● **ASSIGNED TASK**
All entries, exactly as written, should be output again.

● **DATA FOR THIS TASK**
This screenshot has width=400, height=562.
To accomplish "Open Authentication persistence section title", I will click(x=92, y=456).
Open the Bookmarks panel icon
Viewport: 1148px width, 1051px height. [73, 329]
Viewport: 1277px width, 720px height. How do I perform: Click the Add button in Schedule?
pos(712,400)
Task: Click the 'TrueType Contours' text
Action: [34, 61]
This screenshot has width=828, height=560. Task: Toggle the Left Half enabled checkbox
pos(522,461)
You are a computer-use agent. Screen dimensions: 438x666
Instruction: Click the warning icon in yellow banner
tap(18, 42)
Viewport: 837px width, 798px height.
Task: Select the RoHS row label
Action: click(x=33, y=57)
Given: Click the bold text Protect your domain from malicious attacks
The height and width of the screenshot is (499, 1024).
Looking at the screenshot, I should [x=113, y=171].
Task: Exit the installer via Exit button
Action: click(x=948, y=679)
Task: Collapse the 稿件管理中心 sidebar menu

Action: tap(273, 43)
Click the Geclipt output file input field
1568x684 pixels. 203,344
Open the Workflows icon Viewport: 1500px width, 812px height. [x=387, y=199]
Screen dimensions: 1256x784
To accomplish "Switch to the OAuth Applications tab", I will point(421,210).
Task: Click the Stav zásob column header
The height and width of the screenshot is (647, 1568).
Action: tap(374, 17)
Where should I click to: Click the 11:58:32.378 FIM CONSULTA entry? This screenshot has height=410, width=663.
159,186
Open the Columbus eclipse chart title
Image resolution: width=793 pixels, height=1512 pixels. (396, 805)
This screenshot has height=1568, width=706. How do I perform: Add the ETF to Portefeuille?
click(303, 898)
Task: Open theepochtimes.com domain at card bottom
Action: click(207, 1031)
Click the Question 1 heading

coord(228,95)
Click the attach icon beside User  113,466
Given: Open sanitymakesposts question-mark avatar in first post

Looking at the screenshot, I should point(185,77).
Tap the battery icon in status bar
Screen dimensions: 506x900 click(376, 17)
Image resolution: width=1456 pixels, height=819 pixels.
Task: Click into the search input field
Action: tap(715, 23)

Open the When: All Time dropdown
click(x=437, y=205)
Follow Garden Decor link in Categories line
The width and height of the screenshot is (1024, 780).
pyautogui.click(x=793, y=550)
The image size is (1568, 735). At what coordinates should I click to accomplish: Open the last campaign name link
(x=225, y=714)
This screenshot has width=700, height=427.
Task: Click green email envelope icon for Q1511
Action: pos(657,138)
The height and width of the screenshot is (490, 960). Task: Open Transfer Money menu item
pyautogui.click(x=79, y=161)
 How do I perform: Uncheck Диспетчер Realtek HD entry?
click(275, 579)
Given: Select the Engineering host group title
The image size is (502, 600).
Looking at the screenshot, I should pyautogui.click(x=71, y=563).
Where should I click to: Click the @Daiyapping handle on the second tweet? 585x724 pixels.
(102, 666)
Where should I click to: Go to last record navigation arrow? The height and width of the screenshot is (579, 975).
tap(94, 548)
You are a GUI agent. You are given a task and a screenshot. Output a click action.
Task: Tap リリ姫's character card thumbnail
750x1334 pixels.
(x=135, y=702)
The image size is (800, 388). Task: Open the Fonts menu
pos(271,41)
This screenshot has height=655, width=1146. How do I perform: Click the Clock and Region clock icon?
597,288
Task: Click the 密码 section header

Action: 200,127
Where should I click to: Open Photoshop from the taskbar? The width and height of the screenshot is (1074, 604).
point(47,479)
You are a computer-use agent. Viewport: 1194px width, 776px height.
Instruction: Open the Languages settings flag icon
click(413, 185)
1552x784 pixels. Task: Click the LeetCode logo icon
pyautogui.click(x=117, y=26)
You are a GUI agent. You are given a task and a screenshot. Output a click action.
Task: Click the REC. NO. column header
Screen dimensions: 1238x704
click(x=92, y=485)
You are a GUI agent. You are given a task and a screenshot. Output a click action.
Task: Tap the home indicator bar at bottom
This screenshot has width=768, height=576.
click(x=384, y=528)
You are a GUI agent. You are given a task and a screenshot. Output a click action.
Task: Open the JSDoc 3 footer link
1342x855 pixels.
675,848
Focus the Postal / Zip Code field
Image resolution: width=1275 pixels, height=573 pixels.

● **EXERCISE OUTPUT**
This screenshot has width=400, height=562.
To accomplish "Open Authentication persistence section title", I will click(x=92, y=456).
Open the Bookmarks panel icon
Viewport: 1148px width, 1051px height. [73, 329]
Viewport: 1277px width, 720px height. How do I perform: Click the Add button in Schedule?
pos(712,400)
Task: Click the 'TrueType Contours' text
Action: [34, 61]
This screenshot has width=828, height=560. Task: Toggle the Left Half enabled checkbox
pos(522,461)
You are a computer-use agent. Screen dimensions: 438x666
Instruction: Click the warning icon in yellow banner
tap(18, 42)
Viewport: 837px width, 798px height.
Task: Select the RoHS row label
Action: click(x=33, y=57)
Given: Click the bold text Protect your domain from malicious attacks
The height and width of the screenshot is (499, 1024).
Looking at the screenshot, I should [x=113, y=171].
Task: Exit the installer via Exit button
Action: click(x=948, y=679)
Task: Collapse the 稿件管理中心 sidebar menu

Action: tap(273, 43)
Click the Geclipt output file input field
1568x684 pixels. 203,344
Open the Workflows icon Viewport: 1500px width, 812px height. [x=387, y=199]
Screen dimensions: 1256x784
To accomplish "Switch to the OAuth Applications tab", I will point(421,210).
Task: Click the Stav zásob column header
The height and width of the screenshot is (647, 1568).
Action: tap(374, 17)
Where should I click to: Click the 11:58:32.378 FIM CONSULTA entry? This screenshot has height=410, width=663.
159,186
Open the Columbus eclipse chart title
Image resolution: width=793 pixels, height=1512 pixels. (396, 805)
This screenshot has height=1568, width=706. How do I perform: Add the ETF to Portefeuille?
click(303, 898)
Task: Open theepochtimes.com domain at card bottom
Action: click(207, 1031)
Click the Question 1 heading

coord(228,95)
Click the attach icon beside User  113,466
Given: Open sanitymakesposts question-mark avatar in first post

Looking at the screenshot, I should point(185,77).
Tap the battery icon in status bar
Screen dimensions: 506x900 click(376, 17)
Image resolution: width=1456 pixels, height=819 pixels.
Task: Click into the search input field
Action: tap(715, 23)

Open the When: All Time dropdown
click(x=437, y=205)
Follow Garden Decor link in Categories line
The width and height of the screenshot is (1024, 780).
pyautogui.click(x=793, y=550)
The image size is (1568, 735). At what coordinates should I click to accomplish: Open the last campaign name link
(x=225, y=714)
This screenshot has width=700, height=427.
Task: Click green email envelope icon for Q1511
Action: pos(657,138)
The height and width of the screenshot is (490, 960). Task: Open Transfer Money menu item
pyautogui.click(x=79, y=161)
 How do I perform: Uncheck Диспетчер Realtek HD entry?
click(275, 579)
Given: Select the Engineering host group title
The image size is (502, 600).
Looking at the screenshot, I should pyautogui.click(x=71, y=563).
Where should I click to: Click the @Daiyapping handle on the second tweet? 585x724 pixels.
(102, 666)
Where should I click to: Go to last record navigation arrow? The height and width of the screenshot is (579, 975).
tap(94, 548)
You are a GUI agent. You are given a task and a screenshot. Output a click action.
Task: Tap リリ姫's character card thumbnail
750x1334 pixels.
(x=135, y=702)
The image size is (800, 388). Task: Open the Fonts menu
pos(271,41)
This screenshot has height=655, width=1146. How do I perform: Click the Clock and Region clock icon?
597,288
Task: Click the 密码 section header

Action: 200,127
Where should I click to: Open Photoshop from the taskbar? The width and height of the screenshot is (1074, 604).
point(47,479)
You are a computer-use agent. Viewport: 1194px width, 776px height.
Instruction: Open the Languages settings flag icon
click(413, 185)
1552x784 pixels. Task: Click the LeetCode logo icon
pyautogui.click(x=117, y=26)
You are a GUI agent. You are given a task and a screenshot. Output a click action.
Task: Click the REC. NO. column header
Screen dimensions: 1238x704
click(x=92, y=485)
You are a GUI agent. You are given a task and a screenshot. Output a click action.
Task: Tap the home indicator bar at bottom
This screenshot has width=768, height=576.
click(x=384, y=528)
You are a GUI agent. You are given a task and a screenshot. Output a click action.
Task: Open the JSDoc 3 footer link
1342x855 pixels.
675,848
Focus the Postal / Zip Code field
Image resolution: width=1275 pixels, height=573 pixels.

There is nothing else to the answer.